Long, long ago, people returning from holiday would frequently invite their friends, family and neighbours round to their house for a slide show in order to share their holiday experiences and show them the places they had travelled to.
The advent of the internet has seen sales of slide projectors plummet now that travellers record and review their foreign adventures through travel blogs. The worldwide web has meant that any traveller with a computer and a holiday tale can try to emulate Bill Bryson. However, there is a knack to travel blogging – here are six tips to ensure that your blog influences the travel community rather than just getting lost in cyberspace.
1. Write about what you know
It is essential that you travel to the place you’re writing about – if this is not possible then at least speak to people who have. Speaking to someone who actually lives in the destination you’re focussing on is also a good idea as it means you can have ‘an insider’s guide’.
Whenever possible, make sure that you stress in your blog that you have been to the place you are writing about by using the personal pronoun. Sentences such as “when I stepped into the ruins of the Roman amphitheatre I could not help but marvel at the scale of the ancient building” reassure readers that you aren’t just cribbing your descriptions from a Lonely Planet guide!
2. Prioritise photos
Use photos – preferably ones taken by yourself. It’s a good idea to decide which photos you are going to use before you write the article. Remember: it’s no good using a photo of a place that isn’t mentioned in your article.
Try not to be too vain with your choice of photo – people want to see pictures of the great monuments and landscapes you have visited; they don’t want to see a picture of you in a Kiss-me-quick hat clutching a straw donkey while standing in front of these sights.
Choosing a good photo will save you a lot of time. For instance, instead of struggling for ten minutes to find adjectives to describe the way the sun glints off the Golden Temple of Amritsar, why not just post a picture of said temple and let the image speak for itself?
If you struggle to find suitable images then a quick trawl through Flickr’s Creative Commons online photo library normally comes up trumps – the photos in this archive are free to use. Don’t forget to put a caption underneath your photo and give credit to the person who took the photo!
3. Take an angle
Before you start your travel blog, it’s a good idea to decide on an angle. If you’re writing about a well-known tourist destination then try to think about approaching the subject from a direction other writers are unlikely to have taken before. Don’t set yourself impossible tasks such as ‘pushing an oven around Greece on a budget holiday’; instead think about ideas like:
- How many different pyramids is it possible to visit in one day?
- What does Glastonbury have to offer when the festival isn’t on?
- Great places to visit in Frank Sinatra’s New York in the ‘Wee Small Hours’ of the morning
Google your ideas first to see if anyone has got there first!
4. Self-censor ruthlessly
Always ask yourself whether what you are writing about will be of interest and of use to readers following in your footsteps. It might well be that your friends are fascinated by the story of how your flight to Barbados was ruined by the behaviour of an unruly passenger. However, will readers, ones who are anxious to learn about the cultural delights of Barbados, really want to know about this?

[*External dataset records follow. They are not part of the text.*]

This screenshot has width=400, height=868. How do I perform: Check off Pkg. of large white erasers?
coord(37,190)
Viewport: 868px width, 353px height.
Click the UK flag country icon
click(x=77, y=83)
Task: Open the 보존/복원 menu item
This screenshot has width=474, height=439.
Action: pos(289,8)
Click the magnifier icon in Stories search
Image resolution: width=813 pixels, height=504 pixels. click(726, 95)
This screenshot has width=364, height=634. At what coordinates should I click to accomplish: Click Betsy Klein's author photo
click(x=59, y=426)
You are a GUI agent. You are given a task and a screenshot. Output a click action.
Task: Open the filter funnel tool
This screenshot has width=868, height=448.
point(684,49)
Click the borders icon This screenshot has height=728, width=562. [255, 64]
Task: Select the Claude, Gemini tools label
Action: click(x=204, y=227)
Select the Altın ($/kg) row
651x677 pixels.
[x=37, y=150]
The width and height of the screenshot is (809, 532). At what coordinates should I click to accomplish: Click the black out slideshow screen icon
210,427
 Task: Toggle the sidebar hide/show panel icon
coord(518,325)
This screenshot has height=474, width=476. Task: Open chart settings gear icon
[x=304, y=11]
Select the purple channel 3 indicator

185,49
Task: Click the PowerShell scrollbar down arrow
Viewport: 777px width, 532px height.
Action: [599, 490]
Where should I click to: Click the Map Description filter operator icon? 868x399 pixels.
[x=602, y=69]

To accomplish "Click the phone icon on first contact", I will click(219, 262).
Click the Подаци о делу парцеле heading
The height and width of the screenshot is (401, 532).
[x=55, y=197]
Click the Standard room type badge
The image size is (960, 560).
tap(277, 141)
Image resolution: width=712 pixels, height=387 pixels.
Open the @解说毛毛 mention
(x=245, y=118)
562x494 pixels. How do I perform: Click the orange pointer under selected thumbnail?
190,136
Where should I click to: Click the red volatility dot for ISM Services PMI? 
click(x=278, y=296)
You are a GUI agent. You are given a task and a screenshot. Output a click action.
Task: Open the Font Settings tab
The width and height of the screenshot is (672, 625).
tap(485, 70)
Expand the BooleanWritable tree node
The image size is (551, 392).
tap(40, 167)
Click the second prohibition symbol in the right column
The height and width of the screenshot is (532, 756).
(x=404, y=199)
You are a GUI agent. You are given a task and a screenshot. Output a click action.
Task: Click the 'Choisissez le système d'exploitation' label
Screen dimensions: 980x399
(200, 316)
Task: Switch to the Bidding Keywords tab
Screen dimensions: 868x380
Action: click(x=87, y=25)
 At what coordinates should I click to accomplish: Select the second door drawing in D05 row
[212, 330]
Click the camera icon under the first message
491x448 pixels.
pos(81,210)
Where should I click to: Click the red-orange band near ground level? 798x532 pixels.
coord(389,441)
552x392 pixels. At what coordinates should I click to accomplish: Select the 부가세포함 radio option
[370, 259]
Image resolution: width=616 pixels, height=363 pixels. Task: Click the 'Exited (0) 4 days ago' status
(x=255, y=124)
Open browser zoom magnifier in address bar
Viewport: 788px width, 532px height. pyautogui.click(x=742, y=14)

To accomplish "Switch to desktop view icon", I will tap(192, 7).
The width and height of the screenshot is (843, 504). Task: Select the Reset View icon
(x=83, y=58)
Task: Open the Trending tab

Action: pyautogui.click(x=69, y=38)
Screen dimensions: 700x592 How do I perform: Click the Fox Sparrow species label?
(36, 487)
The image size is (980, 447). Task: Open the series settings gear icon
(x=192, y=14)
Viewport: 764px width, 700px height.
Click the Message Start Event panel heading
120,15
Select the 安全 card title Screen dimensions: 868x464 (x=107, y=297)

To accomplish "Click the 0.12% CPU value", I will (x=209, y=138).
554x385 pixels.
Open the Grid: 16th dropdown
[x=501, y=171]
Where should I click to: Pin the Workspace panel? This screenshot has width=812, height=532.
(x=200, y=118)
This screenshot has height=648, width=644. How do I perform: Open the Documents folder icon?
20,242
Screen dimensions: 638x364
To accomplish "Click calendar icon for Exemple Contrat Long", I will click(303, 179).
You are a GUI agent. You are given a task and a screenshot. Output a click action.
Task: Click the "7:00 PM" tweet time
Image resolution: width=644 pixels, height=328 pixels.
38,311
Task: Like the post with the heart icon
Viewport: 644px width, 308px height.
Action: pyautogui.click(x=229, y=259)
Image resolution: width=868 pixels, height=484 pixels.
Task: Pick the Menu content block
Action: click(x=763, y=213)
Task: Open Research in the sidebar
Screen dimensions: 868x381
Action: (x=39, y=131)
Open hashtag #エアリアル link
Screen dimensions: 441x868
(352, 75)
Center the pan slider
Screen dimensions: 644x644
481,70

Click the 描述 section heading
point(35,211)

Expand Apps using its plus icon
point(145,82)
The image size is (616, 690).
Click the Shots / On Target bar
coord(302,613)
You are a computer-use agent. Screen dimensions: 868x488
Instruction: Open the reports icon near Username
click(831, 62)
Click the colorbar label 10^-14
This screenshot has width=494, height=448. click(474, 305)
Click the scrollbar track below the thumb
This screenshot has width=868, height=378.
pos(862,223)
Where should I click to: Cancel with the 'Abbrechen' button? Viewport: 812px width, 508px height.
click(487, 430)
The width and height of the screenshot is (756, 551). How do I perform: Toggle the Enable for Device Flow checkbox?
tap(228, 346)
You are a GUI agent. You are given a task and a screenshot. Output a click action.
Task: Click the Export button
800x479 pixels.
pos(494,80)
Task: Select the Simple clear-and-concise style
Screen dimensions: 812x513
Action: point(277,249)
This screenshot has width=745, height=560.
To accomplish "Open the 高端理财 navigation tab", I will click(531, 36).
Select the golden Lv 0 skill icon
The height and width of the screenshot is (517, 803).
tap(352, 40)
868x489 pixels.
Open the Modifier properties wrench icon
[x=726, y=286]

Picking a word count for your article and breaking the article up so that there are lots of sub-headings will give your blog post a sense of purpose and stop you getting too far off the beaten path.
5. Keep it topical
Making your blog post topical can ensure that you attract a wider readership. For instance, posting an article about ‘Great places to visit along the Tour de France route’ is likely to catch people’s eye before, during and just after the Tour de France.
6. Have a clear conclusion
There is a film critic currently employed by a Sunday newspaper who never makes it clear whether he enjoyed or disliked the film he has reviewed. Don’t let your travel blogs be the same – let the reader know whether you would recommend the place you have just visited.
Would you be happy to go there again? Did the place meet or exceed your expectations? What would you do differently if you visited the place again? Such questions will be on the readers’ minds when they read your travel blog so try and address as many of these issues as possible.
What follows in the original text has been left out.